> _EXERCISE AIM_: Print out the data precisely as it appears here, with no pictures.

> _LISTED RECORDS_:
┌────────

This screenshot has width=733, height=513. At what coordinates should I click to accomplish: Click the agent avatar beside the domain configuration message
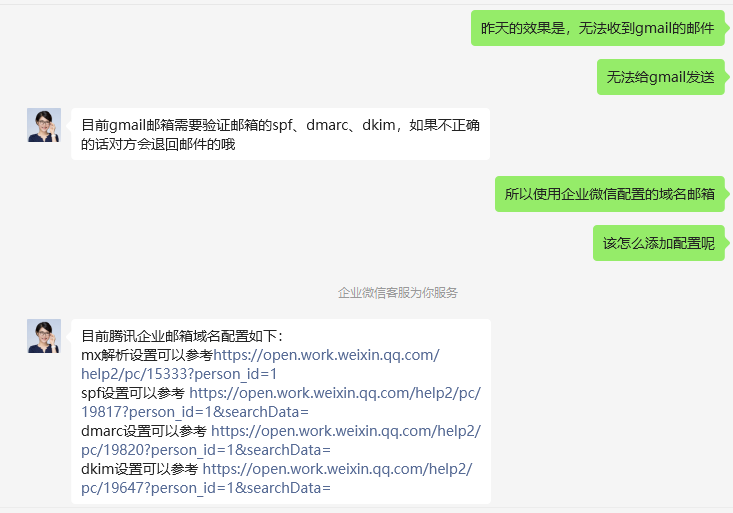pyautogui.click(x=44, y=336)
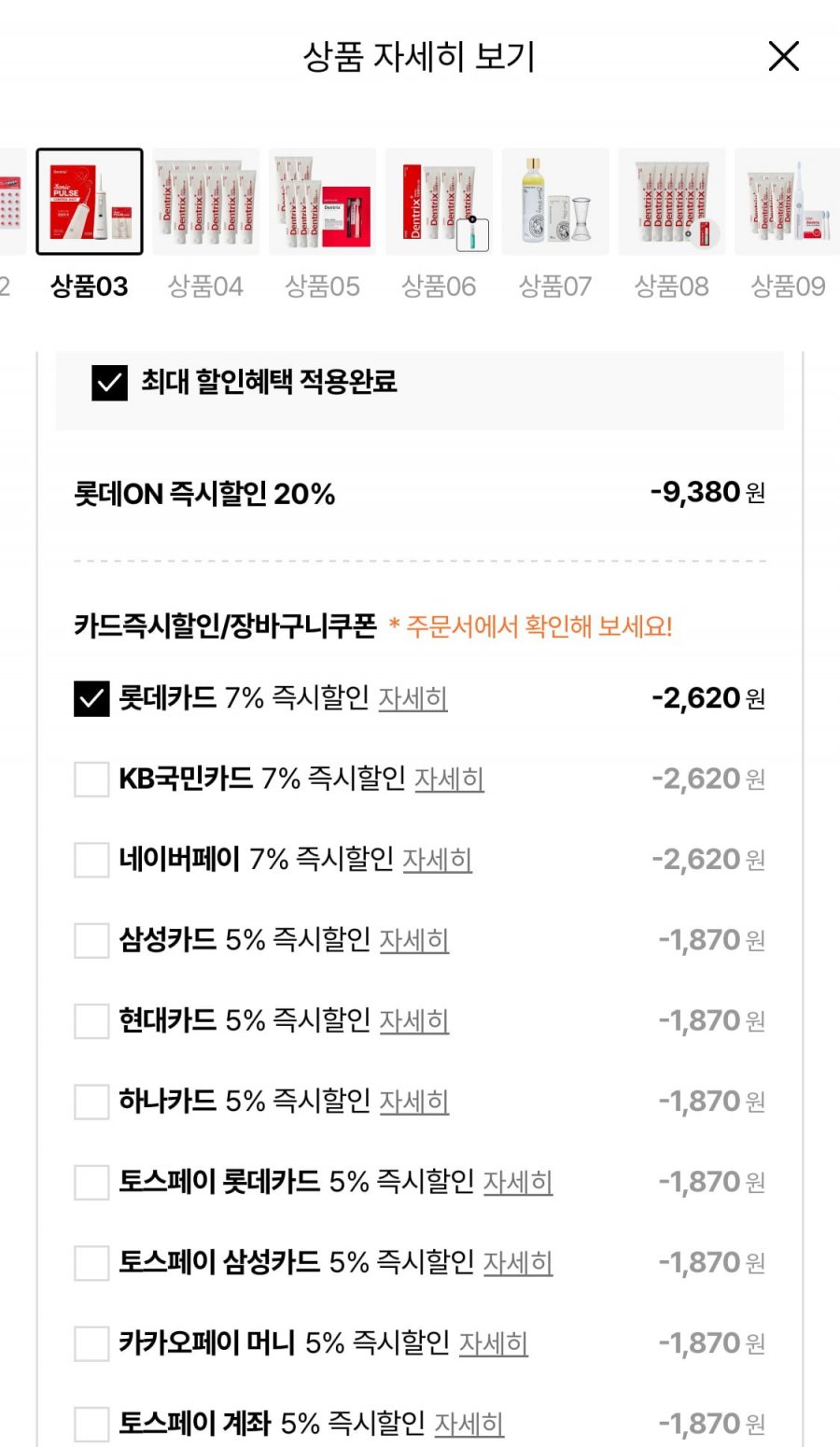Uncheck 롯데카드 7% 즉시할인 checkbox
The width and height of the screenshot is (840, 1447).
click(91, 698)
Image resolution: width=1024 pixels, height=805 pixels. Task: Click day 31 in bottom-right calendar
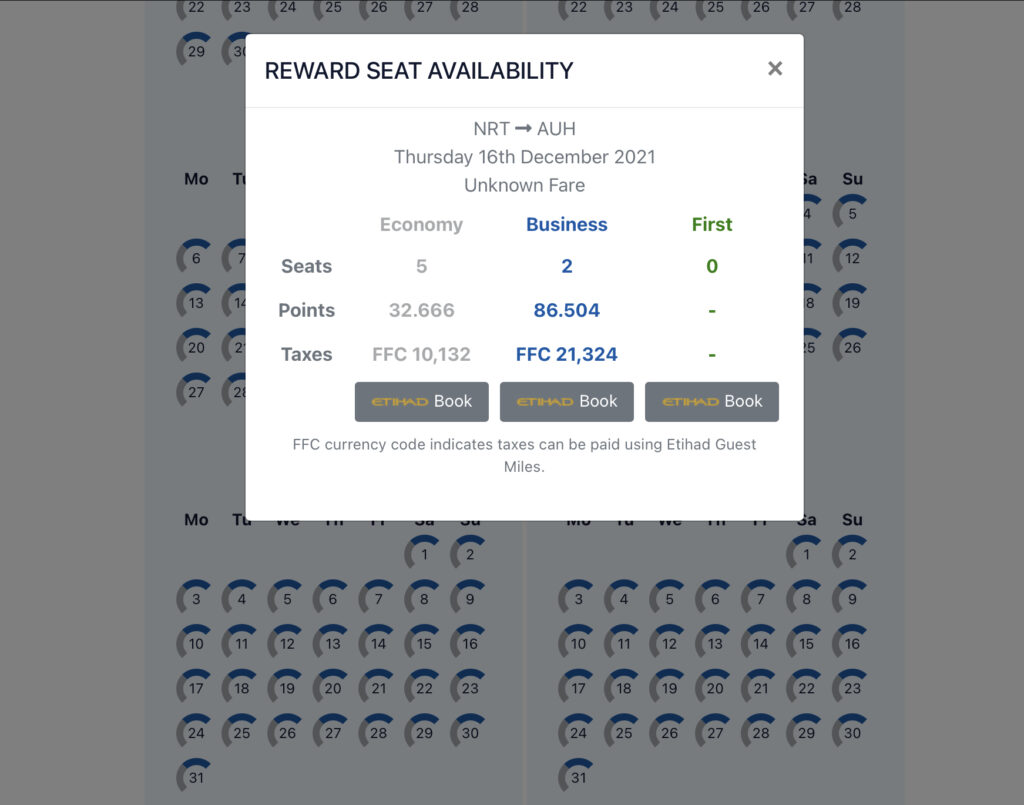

└────────

> _RESPONSE TO THIS EXERCISE_:
This screenshot has width=733, height=513. At what coordinates should I click to accomplish: Click the agent avatar beside the domain configuration message
pyautogui.click(x=44, y=336)
Uncheck 롯데카드 7% 즉시할인 checkbox
The width and height of the screenshot is (840, 1447).
click(91, 698)
Image resolution: width=1024 pixels, height=805 pixels. Task: Click day 31 in bottom-right calendar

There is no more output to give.